* **Problem details**: Return each line exactly, from the one that has "Task: Click the 'outputs' label" through the end of the entries, both ends included. Pictures do not belong.

(Source records)

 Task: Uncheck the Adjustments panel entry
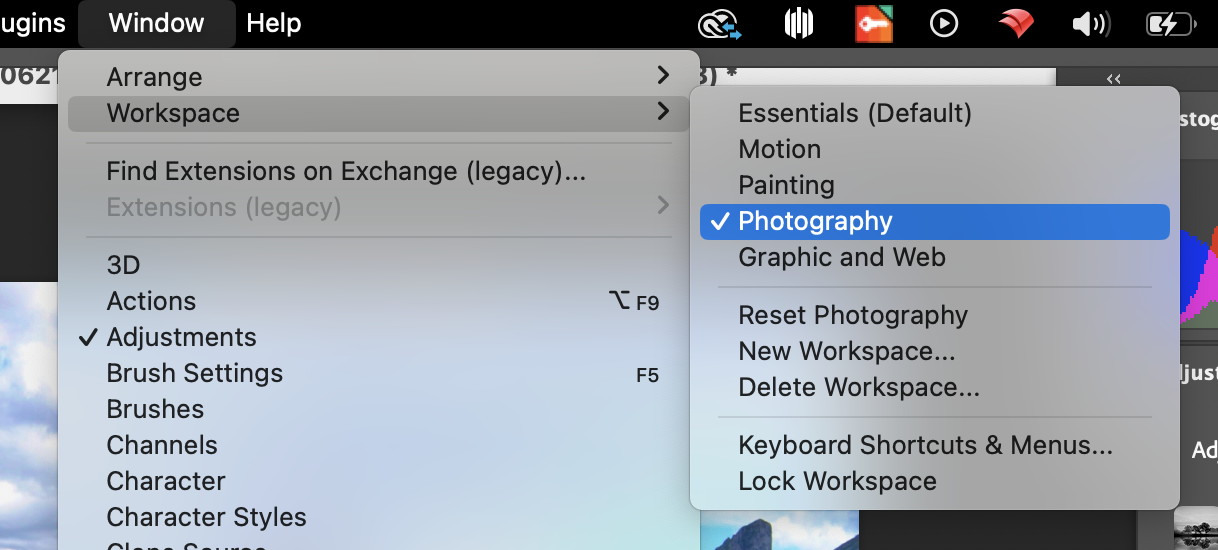point(181,337)
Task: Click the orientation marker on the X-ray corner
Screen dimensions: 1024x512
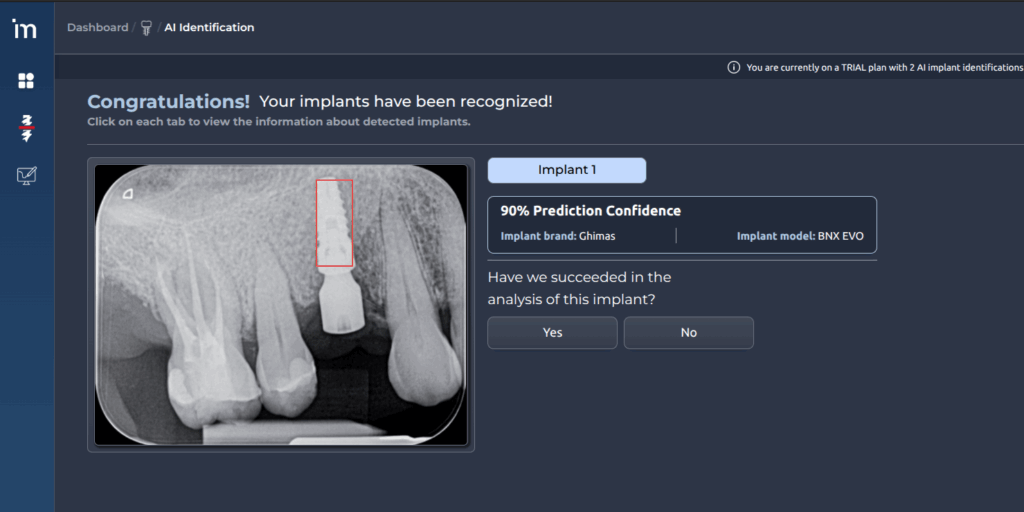Action: [128, 194]
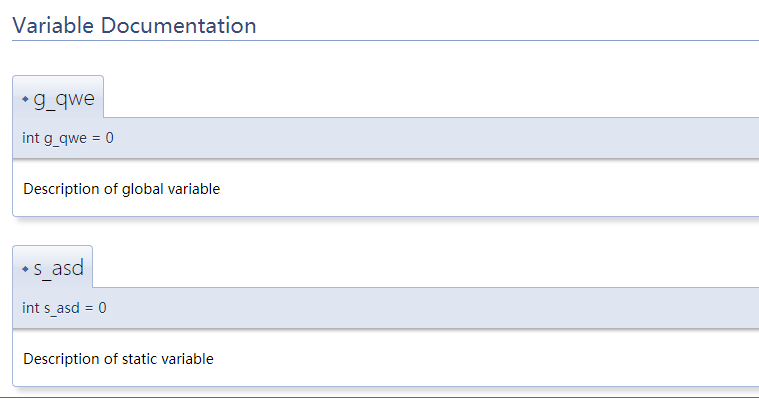This screenshot has height=410, width=759.
Task: Click the int keyword in s_asd declaration
Action: click(30, 308)
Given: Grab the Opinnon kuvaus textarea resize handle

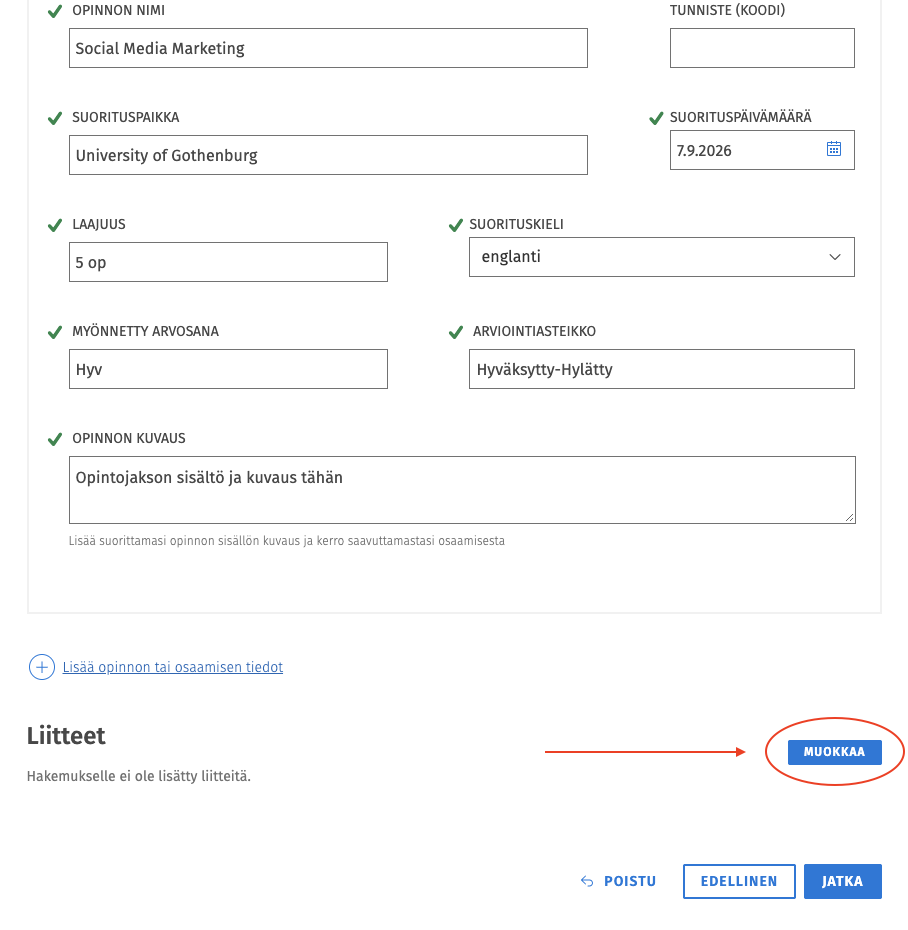Looking at the screenshot, I should point(849,517).
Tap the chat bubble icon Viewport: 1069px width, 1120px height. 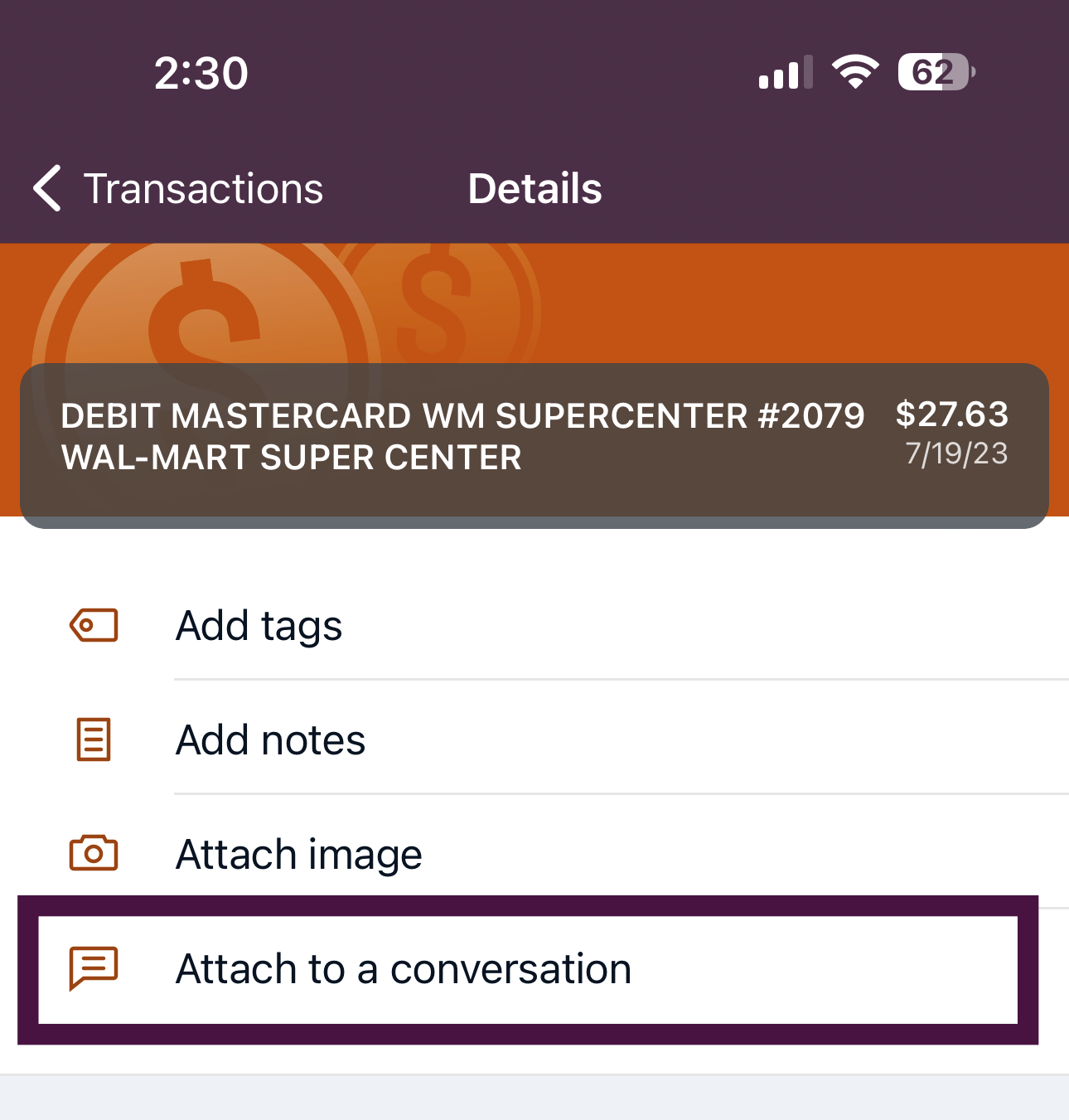point(94,968)
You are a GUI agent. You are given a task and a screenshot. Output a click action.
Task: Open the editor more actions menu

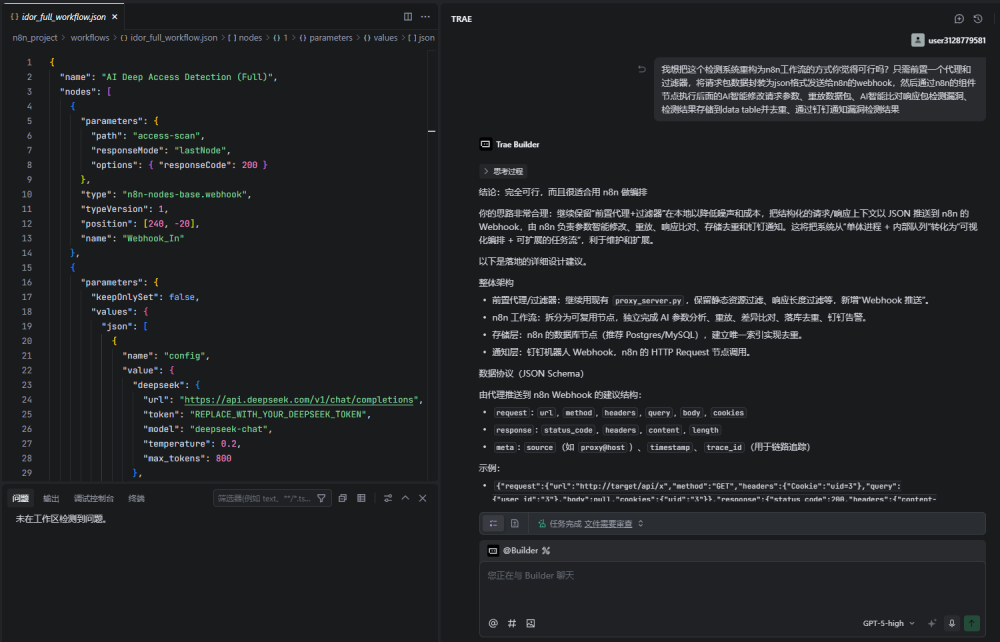pos(425,17)
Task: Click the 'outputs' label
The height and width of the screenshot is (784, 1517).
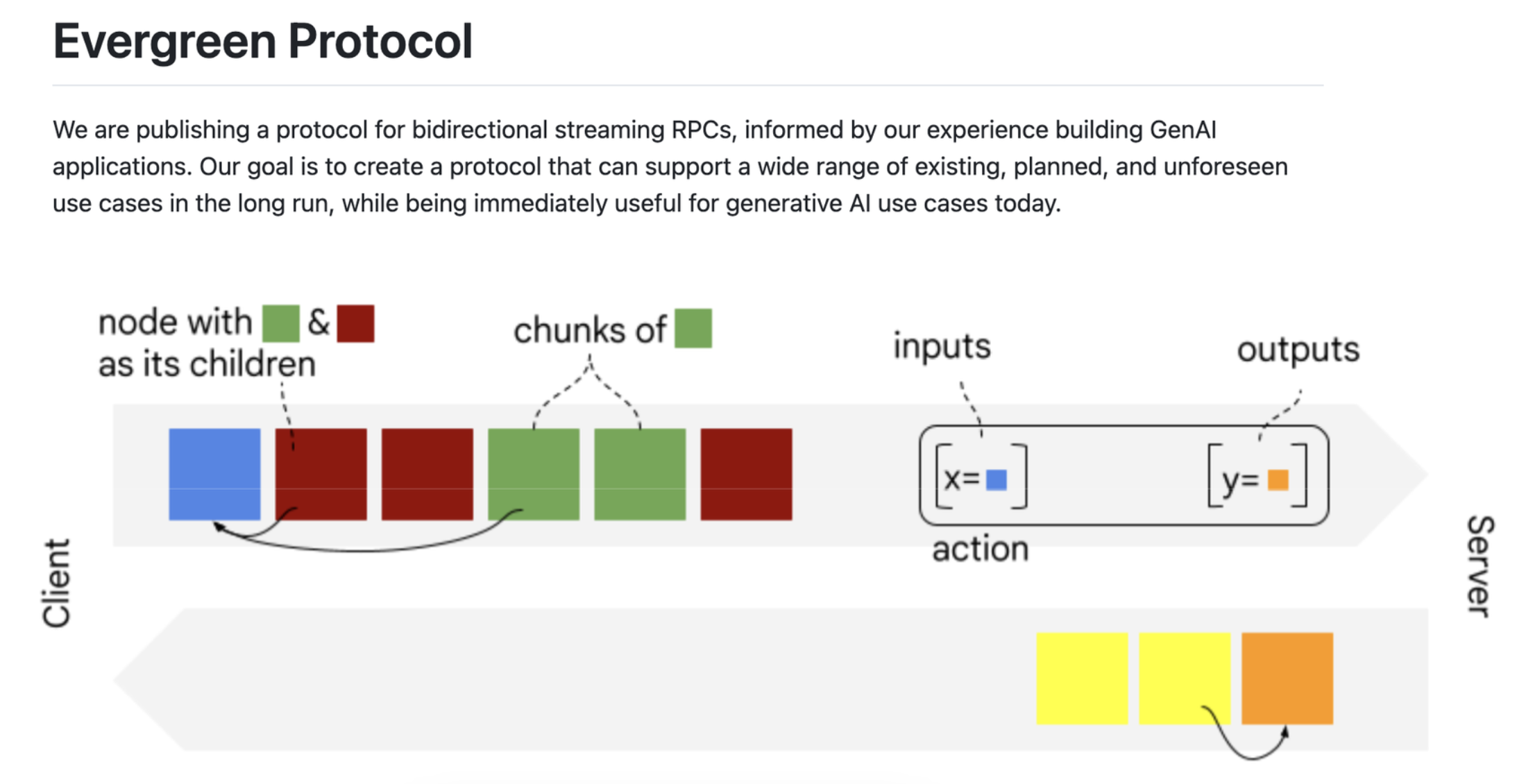Action: tap(1298, 349)
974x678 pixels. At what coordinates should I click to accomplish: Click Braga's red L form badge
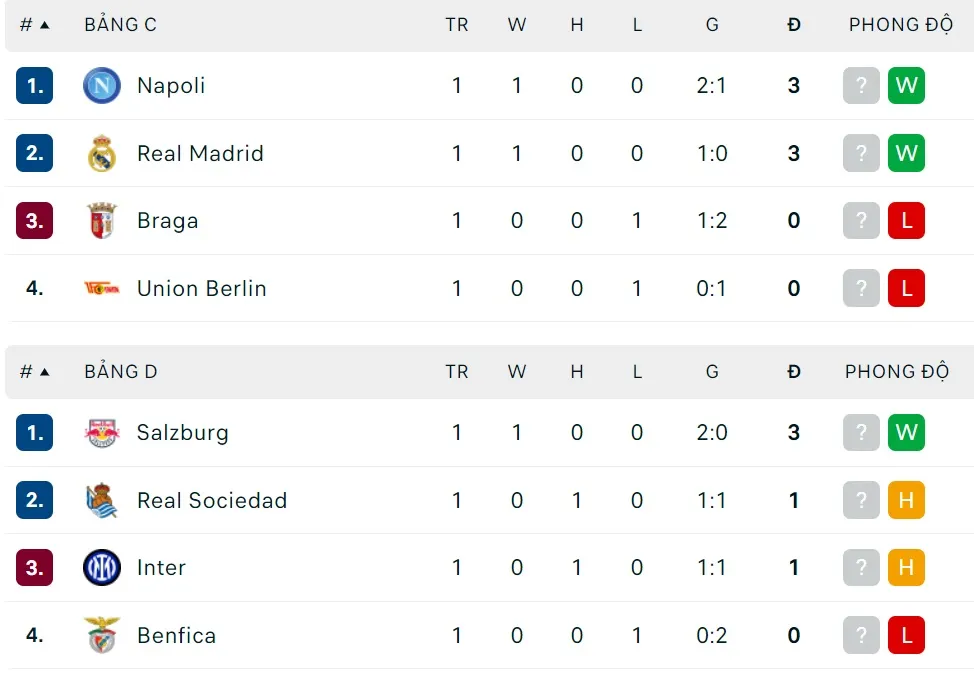906,221
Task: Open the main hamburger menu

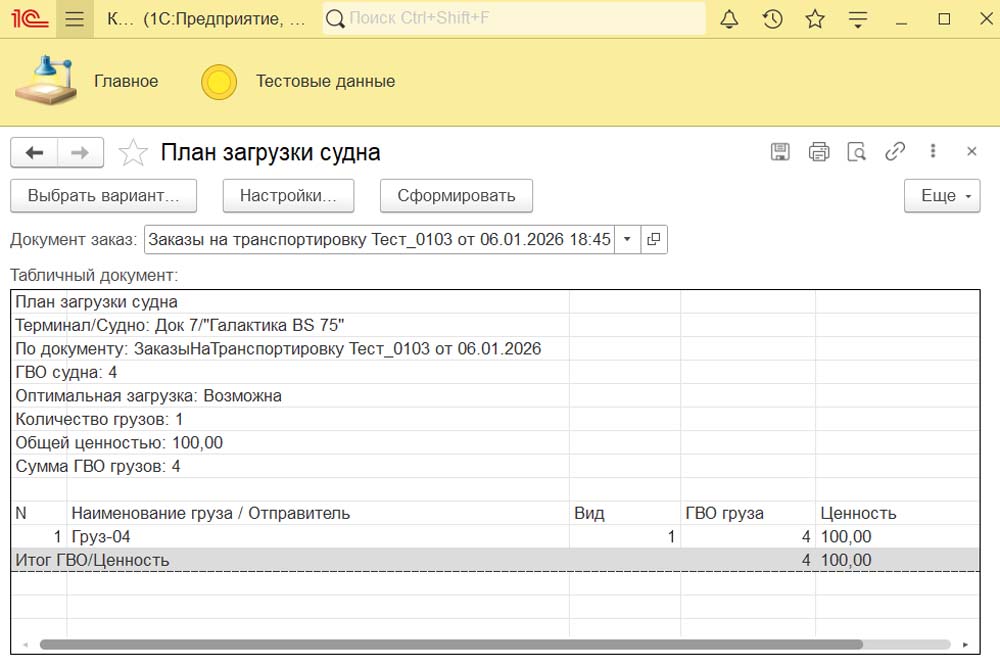Action: tap(73, 19)
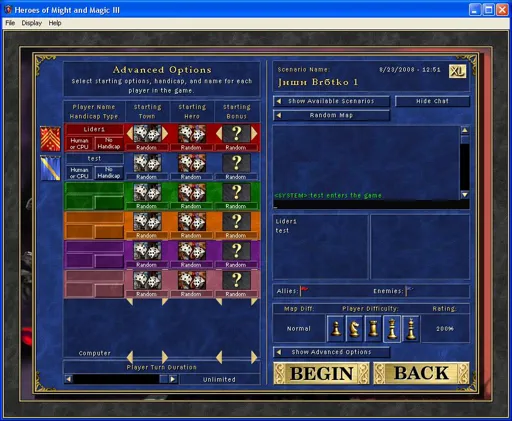
Task: Select the pawn easy difficulty icon
Action: tap(336, 329)
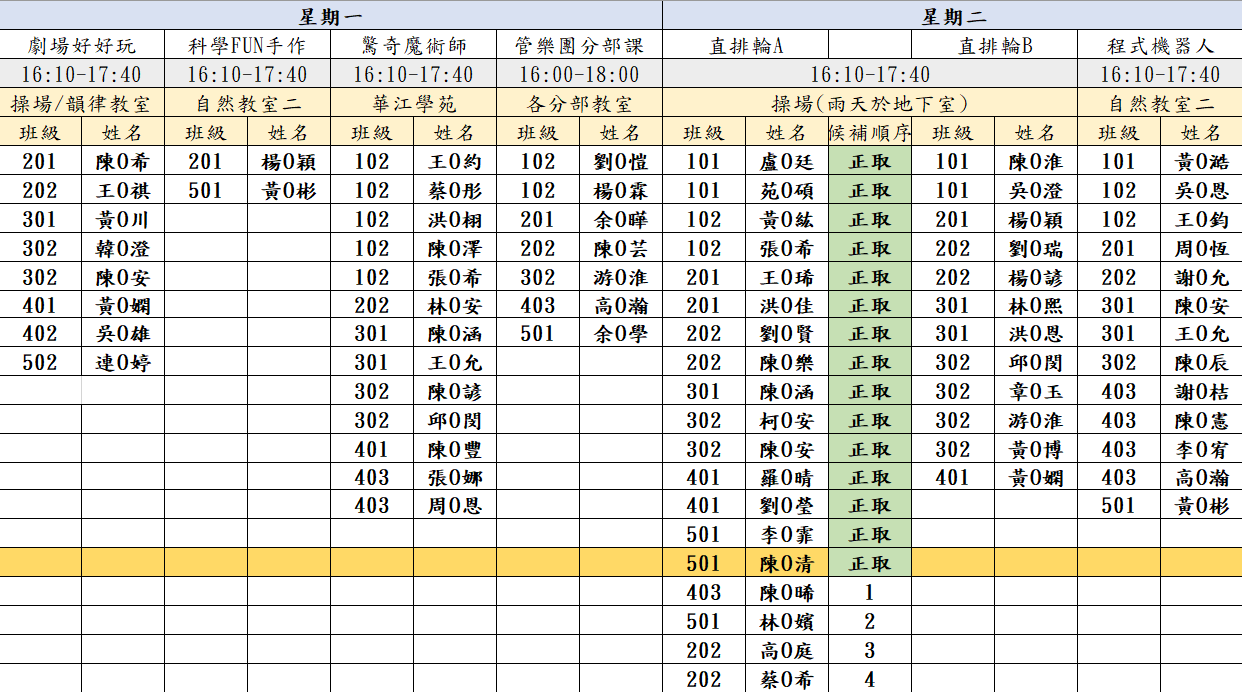Click the 程式機器人 course header
Image resolution: width=1242 pixels, height=692 pixels.
click(1160, 45)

* **Completed exercise**:
Task: Click the 'outputs' label
The height and width of the screenshot is (784, 1517).
Action: tap(1298, 349)
974x678 pixels. At what coordinates should I click to accomplish: Click Braga's red L form badge
906,221
Task: Open the main hamburger menu

Action: tap(73, 19)
Task: Select the pawn easy difficulty icon
Action: tap(336, 329)
Click the 程式機器人 course header
Image resolution: width=1242 pixels, height=692 pixels.
click(1160, 45)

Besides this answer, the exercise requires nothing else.